I know its $\dfrac{f(b)-f(a)}{b-a}$, then take derivative and fill in the slope.
But how do I solve this with ln? I only did this with quadratic.
 A: Let $f(x)=\ln x$. Then there is a $c$ between $1$ and $8$ such that 
$$\frac{f(8)-f(1)}{8-1}=f'(c)=\frac{1}{c}.$$
So we have $\dfrac{\ln 8}{7}=\dfrac{1}{c}$. (Here we used the fact that $\ln 1=0$.)
Flip both fractions over. We get $c=\dfrac{7}{\ln 8}$.

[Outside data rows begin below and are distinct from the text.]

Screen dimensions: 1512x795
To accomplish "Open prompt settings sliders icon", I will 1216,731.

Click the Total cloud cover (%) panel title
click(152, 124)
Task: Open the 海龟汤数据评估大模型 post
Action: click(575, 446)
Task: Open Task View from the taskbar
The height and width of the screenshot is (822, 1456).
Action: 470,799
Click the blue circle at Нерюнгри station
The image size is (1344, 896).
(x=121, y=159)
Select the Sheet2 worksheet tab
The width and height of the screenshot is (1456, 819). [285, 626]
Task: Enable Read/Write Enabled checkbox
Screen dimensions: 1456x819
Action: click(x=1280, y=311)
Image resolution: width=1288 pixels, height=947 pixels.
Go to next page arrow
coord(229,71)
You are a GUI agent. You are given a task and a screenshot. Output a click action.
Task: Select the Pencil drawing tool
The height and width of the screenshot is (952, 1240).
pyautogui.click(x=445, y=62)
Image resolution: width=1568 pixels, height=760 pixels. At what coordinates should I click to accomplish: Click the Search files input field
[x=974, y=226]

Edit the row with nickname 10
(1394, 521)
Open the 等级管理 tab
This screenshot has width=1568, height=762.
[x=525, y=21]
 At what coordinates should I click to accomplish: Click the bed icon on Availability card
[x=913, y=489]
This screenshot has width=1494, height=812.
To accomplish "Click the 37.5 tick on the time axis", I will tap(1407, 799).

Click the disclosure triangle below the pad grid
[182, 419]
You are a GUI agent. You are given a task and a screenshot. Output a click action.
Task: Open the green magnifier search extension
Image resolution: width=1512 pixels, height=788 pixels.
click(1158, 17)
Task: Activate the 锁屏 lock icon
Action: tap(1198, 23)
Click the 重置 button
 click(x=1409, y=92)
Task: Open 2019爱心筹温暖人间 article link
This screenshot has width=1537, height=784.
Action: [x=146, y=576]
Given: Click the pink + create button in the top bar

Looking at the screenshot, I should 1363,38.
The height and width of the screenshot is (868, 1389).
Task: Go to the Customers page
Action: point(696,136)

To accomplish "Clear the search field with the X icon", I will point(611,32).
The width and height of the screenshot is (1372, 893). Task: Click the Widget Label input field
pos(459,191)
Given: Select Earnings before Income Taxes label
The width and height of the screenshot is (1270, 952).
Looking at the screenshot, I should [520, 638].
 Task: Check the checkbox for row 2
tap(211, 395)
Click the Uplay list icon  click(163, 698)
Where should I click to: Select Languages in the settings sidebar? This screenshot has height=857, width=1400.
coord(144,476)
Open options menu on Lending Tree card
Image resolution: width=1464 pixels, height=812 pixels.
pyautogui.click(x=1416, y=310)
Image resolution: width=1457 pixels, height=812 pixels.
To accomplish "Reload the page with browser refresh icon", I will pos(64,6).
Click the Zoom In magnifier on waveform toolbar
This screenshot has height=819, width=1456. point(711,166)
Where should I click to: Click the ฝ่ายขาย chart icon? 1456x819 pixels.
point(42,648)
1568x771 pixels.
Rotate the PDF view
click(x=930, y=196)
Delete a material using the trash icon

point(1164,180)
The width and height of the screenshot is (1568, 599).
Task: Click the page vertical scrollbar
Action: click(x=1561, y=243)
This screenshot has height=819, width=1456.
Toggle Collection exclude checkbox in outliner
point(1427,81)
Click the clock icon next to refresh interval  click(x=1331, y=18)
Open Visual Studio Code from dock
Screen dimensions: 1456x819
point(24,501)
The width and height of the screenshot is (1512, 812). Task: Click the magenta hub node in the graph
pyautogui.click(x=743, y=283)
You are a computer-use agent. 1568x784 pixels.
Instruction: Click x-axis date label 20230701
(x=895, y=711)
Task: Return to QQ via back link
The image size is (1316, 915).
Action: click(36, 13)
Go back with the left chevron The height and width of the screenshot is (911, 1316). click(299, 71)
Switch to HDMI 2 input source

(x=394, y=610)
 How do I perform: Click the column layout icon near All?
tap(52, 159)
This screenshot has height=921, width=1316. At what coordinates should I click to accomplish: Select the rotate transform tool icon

Remark: In most cases, one cannot solve explicitly for $c$. That's not the point of the Mean Value Theorem.  What is useful about MVT is that if you know something about the size of the derivative, it tells you something about the size of the change $f(b)-f(a)$. 
A: The mean value theorem states that if $f(x)$ is continuous on an interval $[a,b]$ and differentiable on $(a,b)$, then there exists a $c \in (a,b)$ such that $$f'(c) = \dfrac{f(b)-f(a)}{b-a}$$
In your case, the function $f(x) = \ln(x)$ is continuous on an interval $[1,8]$ and differentiable on $(1,8)$. The derivative of $\ln(x)$ is $\dfrac1{x}$ in the interval $(1,8)$. Hence, by mean value theorem, $\exists c \in (1,8)$ such that $$f'(c) = \dfrac1c = \dfrac{f(8)-f(1)}{8-1} = \dfrac{\ln(8) - \ln(1)}{8-1} = \dfrac{3 \ln(2) - 0}{7} = \dfrac{3 \ln(2)}7$$
Hence, the desired point $c$ is $\dfrac7{3 \ln(2)}$.